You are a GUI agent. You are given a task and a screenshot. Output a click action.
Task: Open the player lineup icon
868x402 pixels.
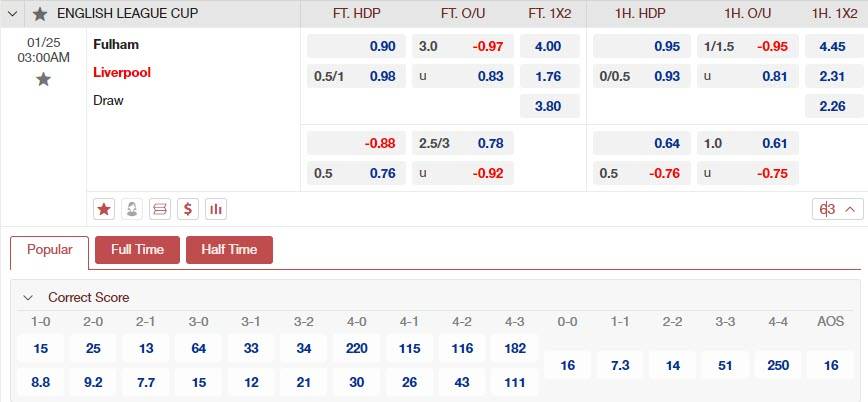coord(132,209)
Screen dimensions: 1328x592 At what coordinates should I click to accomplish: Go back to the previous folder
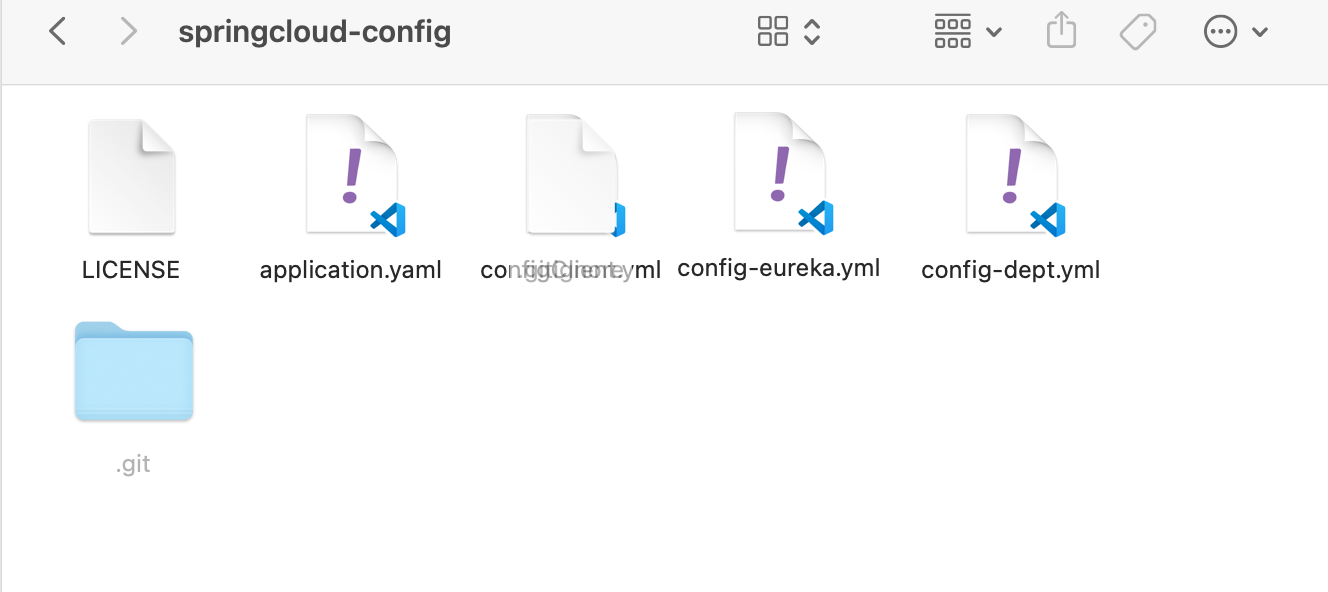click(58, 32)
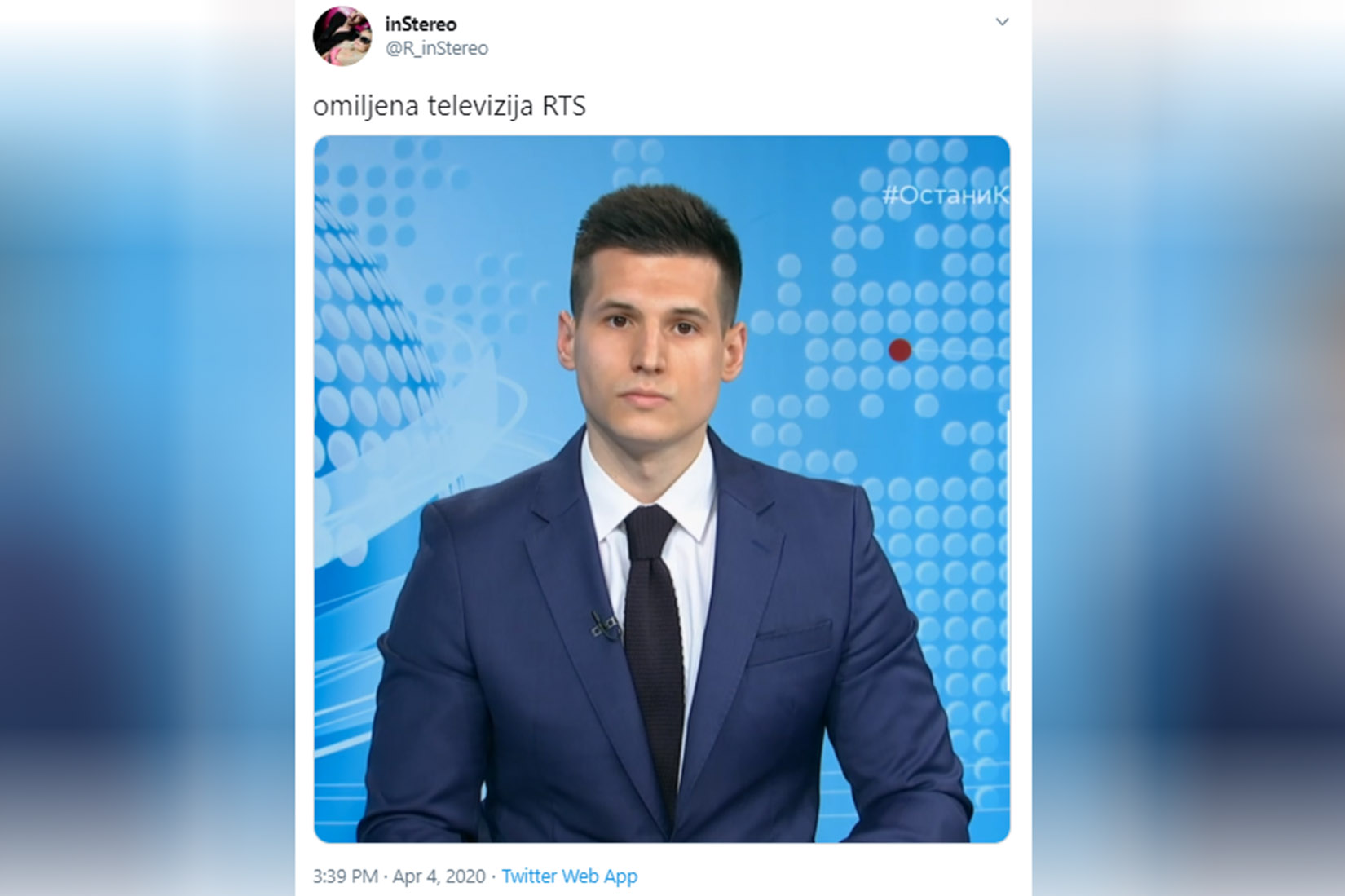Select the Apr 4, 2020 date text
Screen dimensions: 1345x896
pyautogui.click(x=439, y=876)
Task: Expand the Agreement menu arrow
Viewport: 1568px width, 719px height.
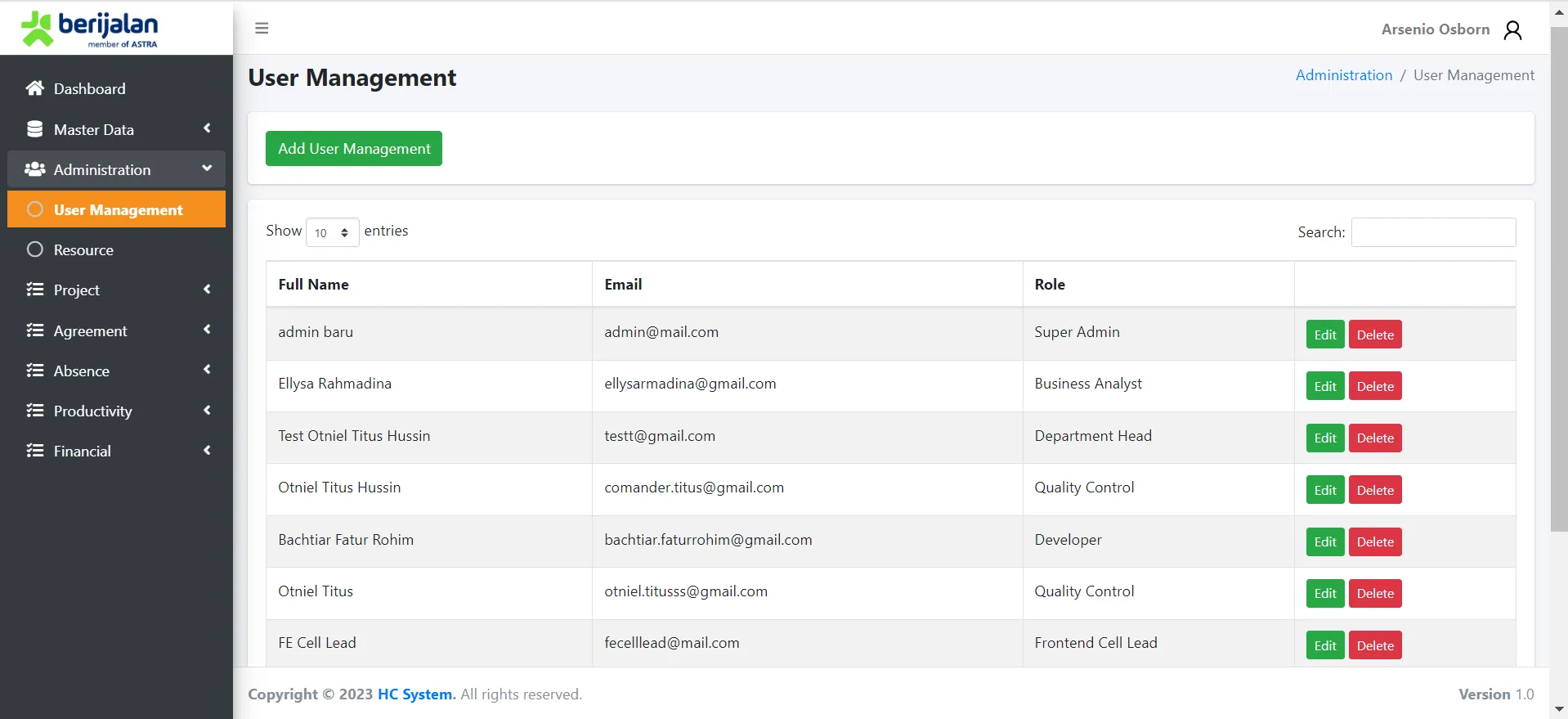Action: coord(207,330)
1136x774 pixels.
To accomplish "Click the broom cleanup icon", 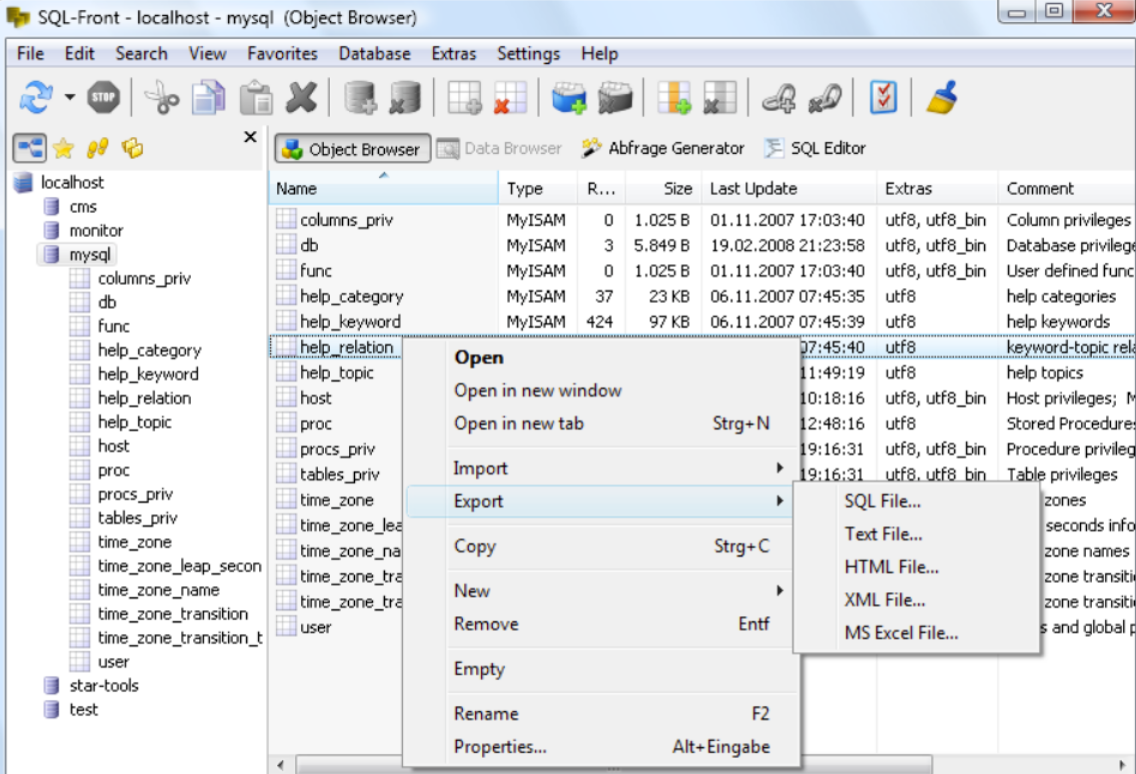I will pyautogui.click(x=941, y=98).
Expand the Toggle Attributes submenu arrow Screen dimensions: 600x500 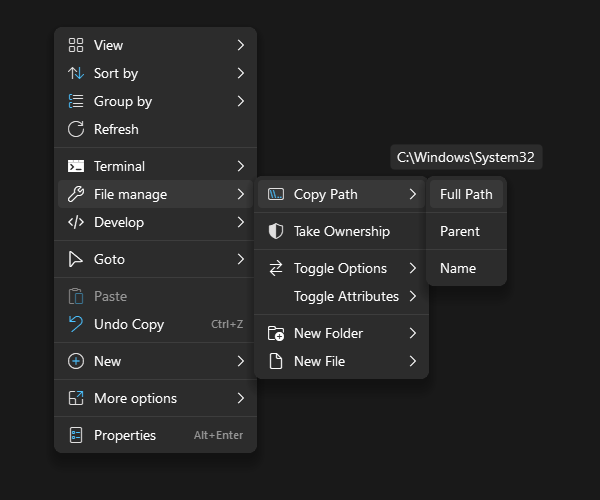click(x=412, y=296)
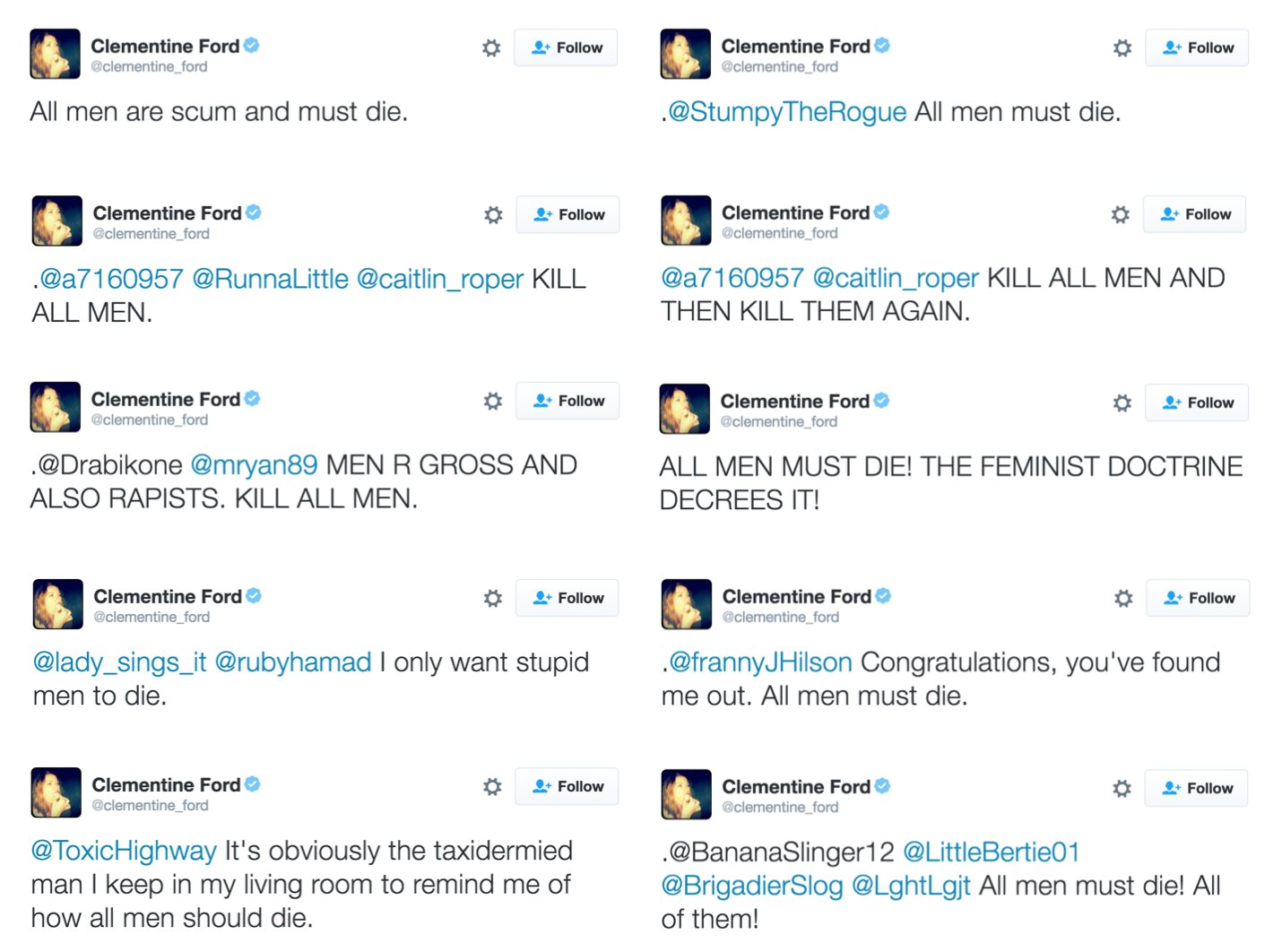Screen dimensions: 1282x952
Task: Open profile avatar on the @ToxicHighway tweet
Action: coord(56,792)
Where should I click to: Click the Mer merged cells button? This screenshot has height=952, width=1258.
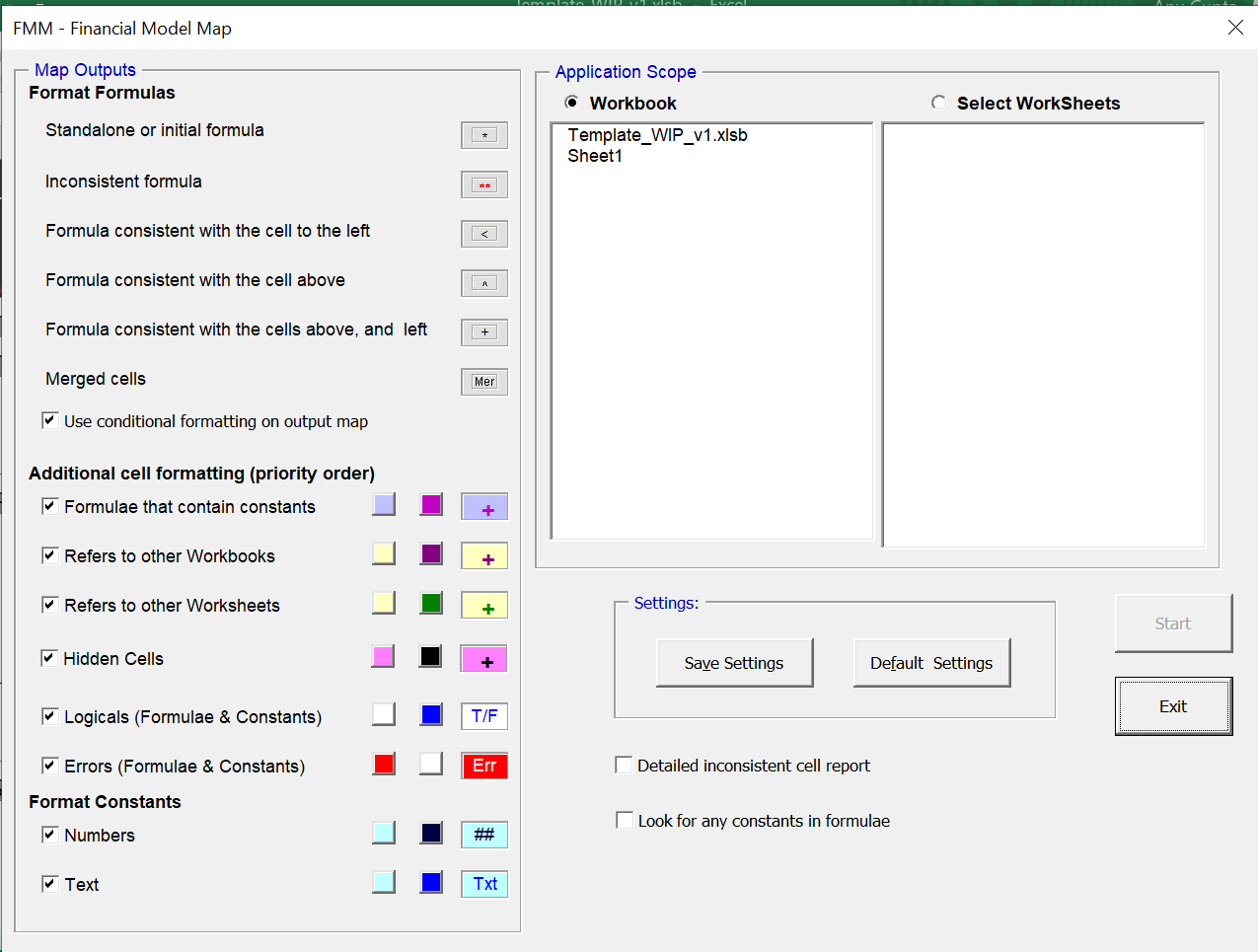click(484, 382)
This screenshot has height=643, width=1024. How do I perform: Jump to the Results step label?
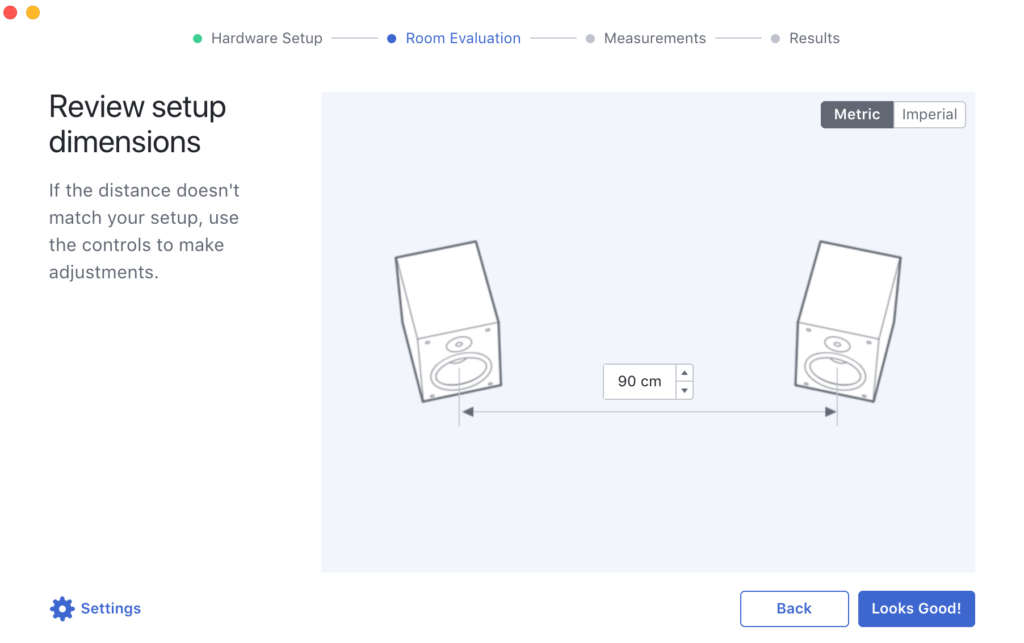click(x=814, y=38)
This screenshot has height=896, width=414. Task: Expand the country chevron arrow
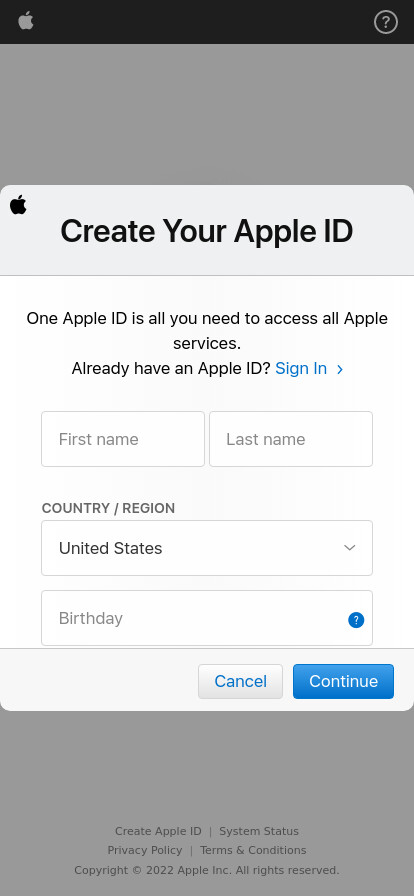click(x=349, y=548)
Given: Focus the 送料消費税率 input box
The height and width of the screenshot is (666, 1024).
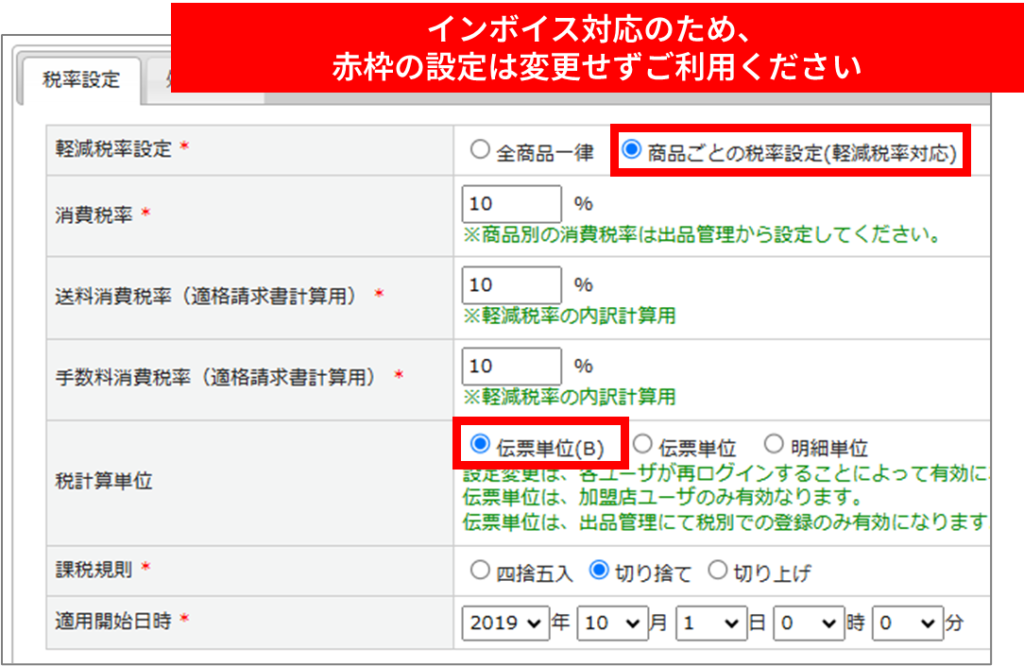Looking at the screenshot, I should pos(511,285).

:::::

- _Problem description_:
All lines from the one containing "Where should I" to the end of the entries should appear in the output exactly as written, with no pictures.

- _Written reply_:
Where should I click to: Click the Mer merged cells button? This screenshot has height=952, width=1258.
click(484, 382)
This screenshot has height=643, width=1024. How do I perform: Jump to the Results step label?
click(x=814, y=38)
This screenshot has height=896, width=414. Task: Expand the country chevron arrow
click(x=349, y=548)
Given: Focus the 送料消費税率 input box
The height and width of the screenshot is (666, 1024).
Looking at the screenshot, I should pos(511,285).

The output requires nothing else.